10 Prices – Payment – Payment Default
The prices listed are final prices including value-added tax. The amount that is displayed at the time of the binding order applies. Shipping costs will be added, which depend on the shipping method and the size and weight of the goods you ordered. You can find details under Shipping and Payment Terms. The regular costs of return shipping, which arise in the event of a return of the goods by you in exercising your right of withdrawal, are borne by the buyer. When exercising your right of withdrawal, we will also refund the shipping costs.
Payment is made upon delivery by
- Prepayment
- Invoice
- PayPal
- cash on delivery (plus cash on delivery fee)
In the event of payment default, which occurs even without a reminder, we are entitled to charge interest for the default period at least at the rate calculated by commercial banks for open current account loans plus VAT. The payment of this interest is due immediately. Furthermore, we are entitled to demand immediate payment of all outstanding debts, even those not yet due. Additionally, payment default or the non-redemption of a due bill of exchange or check entitles us to make further deliveries dependent on sufficient security for payment.
11 Retention of Title
All delivered goods remain our property until all payment obligations are fulfilled. The buyer is not entitled to pledge, assign, or transfer ownership as security. The retention of title remains effective in the case of mixing and/or processing and then extends proportionally to the new total product. In the event of third-party access to the retained goods, e.g., bailiffs, the buyer will point out our ownership. In the case of payment default or other contractual violations by the buyer, we are entitled to reclaim the retained goods at the buyer's expense.

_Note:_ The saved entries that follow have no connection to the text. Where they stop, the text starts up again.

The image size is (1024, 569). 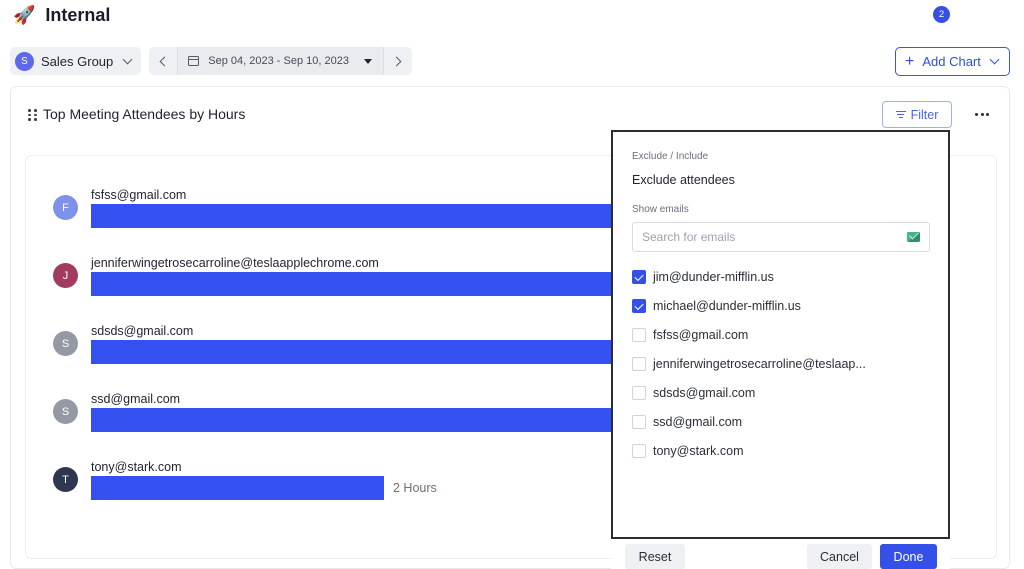 I want to click on chevron-right-icon, so click(x=396, y=61).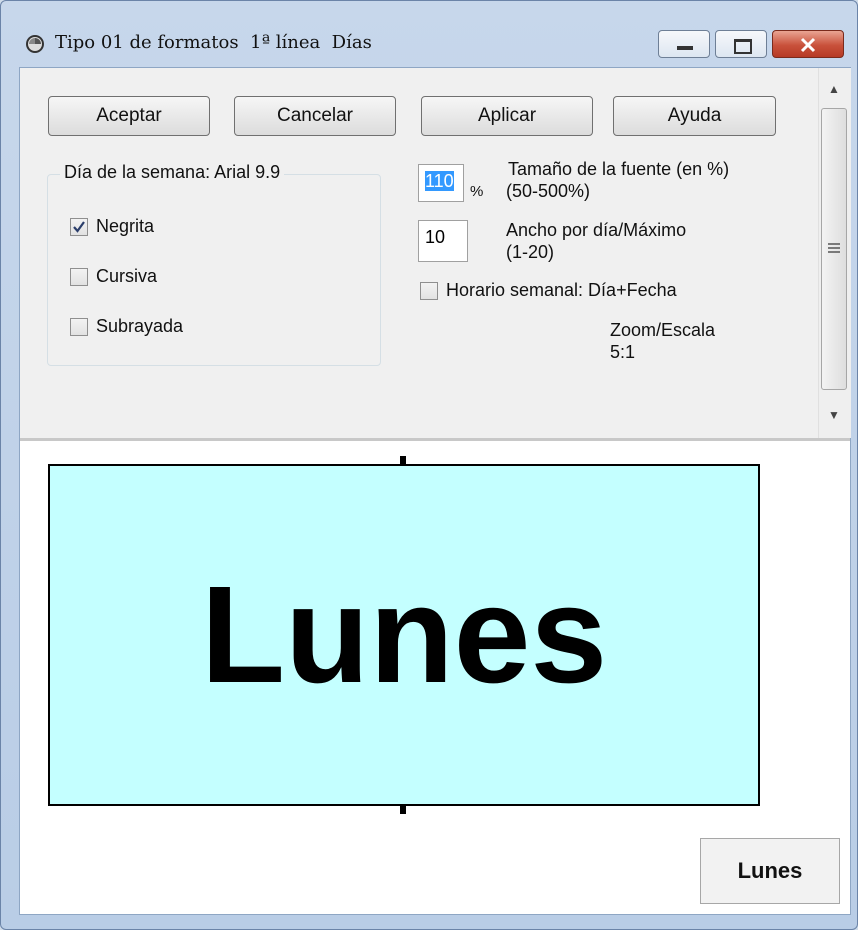 The image size is (858, 930). Describe the element at coordinates (685, 48) in the screenshot. I see `minimize-icon` at that location.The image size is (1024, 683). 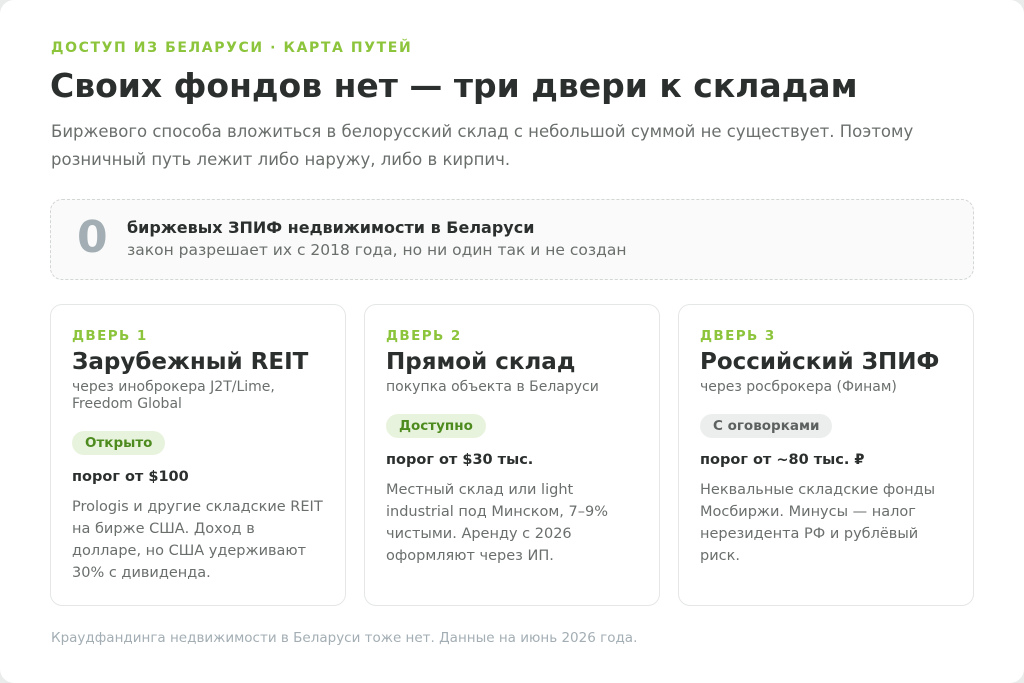 I want to click on card-title: Российский ЗПИФ, so click(x=820, y=362).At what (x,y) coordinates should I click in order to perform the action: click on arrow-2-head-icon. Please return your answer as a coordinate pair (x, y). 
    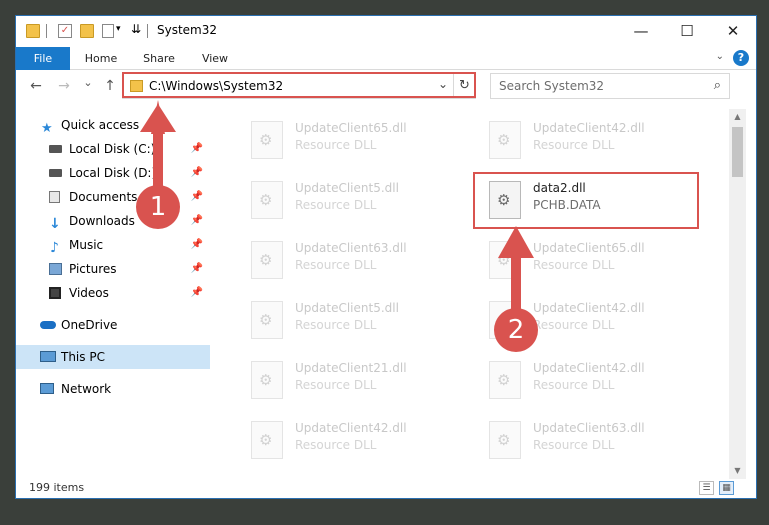
    Looking at the image, I should click on (516, 242).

12 Prohibition of Assignment
The buyer may only transfer his rights from a purchase contract concluded with us to third parties with our written consent.
13 Place of Performance – Jurisdiction
The place of performance and jurisdiction for all rights and obligations of both contracting parties from transactions of any kind is the registered office of the supplier. Only German law is applicable. These sales and delivery conditions apply to buyers who are not merchants, with the restrictions arising from the law regulating the rights of general terms and conditions.
14 Dispute Resolution
General information obligations regarding alternative dispute resolution according to Art. 14 para. 1 ODR-VO and § 36 VSBG (Consumer Dispute Resolution Act):
The European Commission provides a platform for online dispute resolution (ODR), which you can find at this address: http://ec.europa.eu/consumers/odr/ We are not obligated and also not willing to participate in a dispute resolution procedure before a consumer arbitration board.
15 Final Provisions
(1) Should individual provisions of this contract be or become wholly or partially ineffective or void, the effectiveness of the contract in other respects shall not be affected, provided that one contracting party is not unreasonably disadvantaged thereby.
(2) Changes or additions to this contract require written form.
16 Contract Amendments – Ineffectiveness
Additional agreements to the purchase contract only become valid in written form. Should any clause of the aforementioned sales and delivery conditions be or become ineffective, it shall be replaced by a new formulation that comes closest to the economic purpose of the ineffective formulation. The validity of the remaining conditions remains unaffected. Previous or customary agreements are not valid.
17 Data Protection
Your address will be stored in our IT system. Please inform us of any changes to your address so that we can provide you with current information and offers without delay. Your personal data will be treated confidentially in any case. If you do not agree to the storage of your address, we will initiate immediate deletion.